Released in 2007 strictly for PC, the original Crysis gained a bit of notoriety in the gaming world due to its demanding hardware requirements. A high-end gaming rig was necessary to be able to run the game, and not many could play it at max settings. It was famously stated by Cevat Yerli, the director of Crytek, that Crysis would never be able to be played on consoles.

Well, four years later, we finally have Crysis on XBLA/PSN, and it looks pretty damn good.

The new CryEngine 3 was created with the console in mind, and the developers took advantage of this new technology to bring the original Crysis experience to a brand new audience. Stripped down to its single player campaign, the game comes as a $20 downloadable title.

Set in the year 2020, Crysis places gamers in the role of soldier Jake Dunn (codename: Nomad). Nomad, along with the rest of the elite Raptor Team, has been sent to a remote island off the coast of the Eastern Philippines to investigate a distress signal sent from U.S. scientists. Upon arriving, it is discovered that North Korean forces have taken over the area and are well on their way to unleashing a powerful ancient alien artifact found in the middle of the island. It is the Raptor Team’s job to put an end to the entire threat, taking down North Korean and alien forces along the way.

Crysis [Xbox 360, 2011]

It’s a pretty daunting task, but Nomad is aided in the form of his high-tech Nanosuit, which provides enhanced strength, speed, armor and a cloaking ability. These features can only come in bursts, however, as the suit needs to be recharged after a certain amount of time. Being able to switch between cloaking (temporary invisibility) and beefed-up armor is a unique feature, and it allows the game to be played in multiple ways. Depending on your preferred style of play, you can run through guns-a-blazin’ or stealthily maneuever past most enemies. Since you are only able to use the functions in limited doses, it often takes different strategies to accomplish certain goals.

While Crysis plays as a linear shooter (at least in terms of providing mandatory objectives), it is presented in a wide open world that allows for deep exploration. There are multiple ways to get to the intended targets, and there are also secondary objectives that can be completed along the way. For those that revel in sandbox glory, this will be a very rewarding experience.

Weapons are mostly standard fare — assault rifles, shotguns, missile launchers, etc. — but they can be customized from the get-go to suit your needs. Flashlights, laser dot sight, scope sight, and upgraded ammo are just a handful of traits that can be changed with every acquired weapon. This impressive amount of features, everything from customizable weapons to the badass Nanosuit, helps make Crysis stand out from other like-minded shooters.

Crysis [Xbox 360, 2011]

Graphically, Crysis looks great (considering its age), but it does suffer from some small issues. Minor details, such as blades of grass, are rough in appearance, and there are occasional problems with graphics being drawn in on the fly. Still, it’s a major feat just to be able to play this on a console, and it can hold its own with some of the early generation Xbox 360/PS3 titles.

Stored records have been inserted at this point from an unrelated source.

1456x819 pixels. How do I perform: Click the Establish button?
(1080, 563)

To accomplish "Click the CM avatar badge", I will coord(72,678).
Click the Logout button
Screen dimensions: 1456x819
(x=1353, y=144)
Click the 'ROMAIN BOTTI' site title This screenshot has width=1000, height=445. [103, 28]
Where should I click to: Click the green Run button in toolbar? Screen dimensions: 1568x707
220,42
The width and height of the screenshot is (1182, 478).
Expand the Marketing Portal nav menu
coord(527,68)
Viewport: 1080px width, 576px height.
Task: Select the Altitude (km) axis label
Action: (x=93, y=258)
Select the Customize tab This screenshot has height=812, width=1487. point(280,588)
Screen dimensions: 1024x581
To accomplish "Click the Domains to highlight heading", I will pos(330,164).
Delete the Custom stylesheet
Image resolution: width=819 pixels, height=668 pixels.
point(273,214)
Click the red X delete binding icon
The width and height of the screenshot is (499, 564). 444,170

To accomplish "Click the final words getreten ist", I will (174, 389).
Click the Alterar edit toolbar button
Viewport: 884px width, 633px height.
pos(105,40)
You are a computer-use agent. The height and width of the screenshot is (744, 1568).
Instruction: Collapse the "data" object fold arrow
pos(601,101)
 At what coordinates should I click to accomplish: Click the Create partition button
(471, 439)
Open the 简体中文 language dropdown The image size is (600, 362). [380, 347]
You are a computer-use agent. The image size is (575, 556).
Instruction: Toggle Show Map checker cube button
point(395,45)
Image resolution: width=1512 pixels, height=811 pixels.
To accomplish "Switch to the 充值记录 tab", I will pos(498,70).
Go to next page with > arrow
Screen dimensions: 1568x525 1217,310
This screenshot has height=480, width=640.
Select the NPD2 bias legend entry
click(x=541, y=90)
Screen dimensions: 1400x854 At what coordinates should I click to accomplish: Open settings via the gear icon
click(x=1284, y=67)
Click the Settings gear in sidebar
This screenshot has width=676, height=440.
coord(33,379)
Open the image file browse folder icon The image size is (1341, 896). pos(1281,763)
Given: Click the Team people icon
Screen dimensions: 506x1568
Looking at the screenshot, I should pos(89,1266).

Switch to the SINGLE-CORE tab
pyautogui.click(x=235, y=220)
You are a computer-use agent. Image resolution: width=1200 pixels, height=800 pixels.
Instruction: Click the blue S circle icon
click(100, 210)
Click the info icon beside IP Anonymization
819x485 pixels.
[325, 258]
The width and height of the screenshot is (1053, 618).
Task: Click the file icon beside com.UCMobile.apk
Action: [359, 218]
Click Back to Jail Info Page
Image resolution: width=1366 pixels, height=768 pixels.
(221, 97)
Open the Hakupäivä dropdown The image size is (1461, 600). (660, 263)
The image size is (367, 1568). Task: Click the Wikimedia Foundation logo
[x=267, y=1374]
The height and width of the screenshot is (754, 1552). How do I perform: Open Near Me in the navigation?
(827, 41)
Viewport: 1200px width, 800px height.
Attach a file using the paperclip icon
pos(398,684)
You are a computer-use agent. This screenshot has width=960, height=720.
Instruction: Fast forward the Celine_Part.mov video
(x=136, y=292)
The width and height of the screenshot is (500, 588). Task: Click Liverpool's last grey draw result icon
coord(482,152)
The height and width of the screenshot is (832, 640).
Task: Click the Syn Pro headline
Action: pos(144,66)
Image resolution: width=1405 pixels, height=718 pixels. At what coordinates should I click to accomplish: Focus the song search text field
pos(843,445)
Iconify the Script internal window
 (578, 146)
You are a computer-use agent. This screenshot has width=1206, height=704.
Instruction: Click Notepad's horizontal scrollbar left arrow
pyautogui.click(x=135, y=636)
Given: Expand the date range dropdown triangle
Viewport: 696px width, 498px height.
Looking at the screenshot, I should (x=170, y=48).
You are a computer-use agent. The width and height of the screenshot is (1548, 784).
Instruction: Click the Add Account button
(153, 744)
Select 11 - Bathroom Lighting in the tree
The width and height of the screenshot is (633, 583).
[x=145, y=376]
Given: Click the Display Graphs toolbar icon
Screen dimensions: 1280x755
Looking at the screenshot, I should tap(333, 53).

As a $20 downloadable game, Crysis is a pretty good deal. The single player campaign lasts 8-10 hours, and the achievements/trophies are set up in a way that rewards at least two separate playthroughs. Crysis is the type of shooter that we don’t see as often on consoles, as it presents a great open world that allows for some flexibility on the part of the gamer. It also helps to have some variety in the form of enemies, as the transition from enemy soldiers to badass aliens is a welcome one.

The bottom line is that Crysis is a mandatory pickup for those who have been curious about it over the years, and it is a great buy for fans of first person shooters in general.


(A copy of this game was provided by the publisher for review.)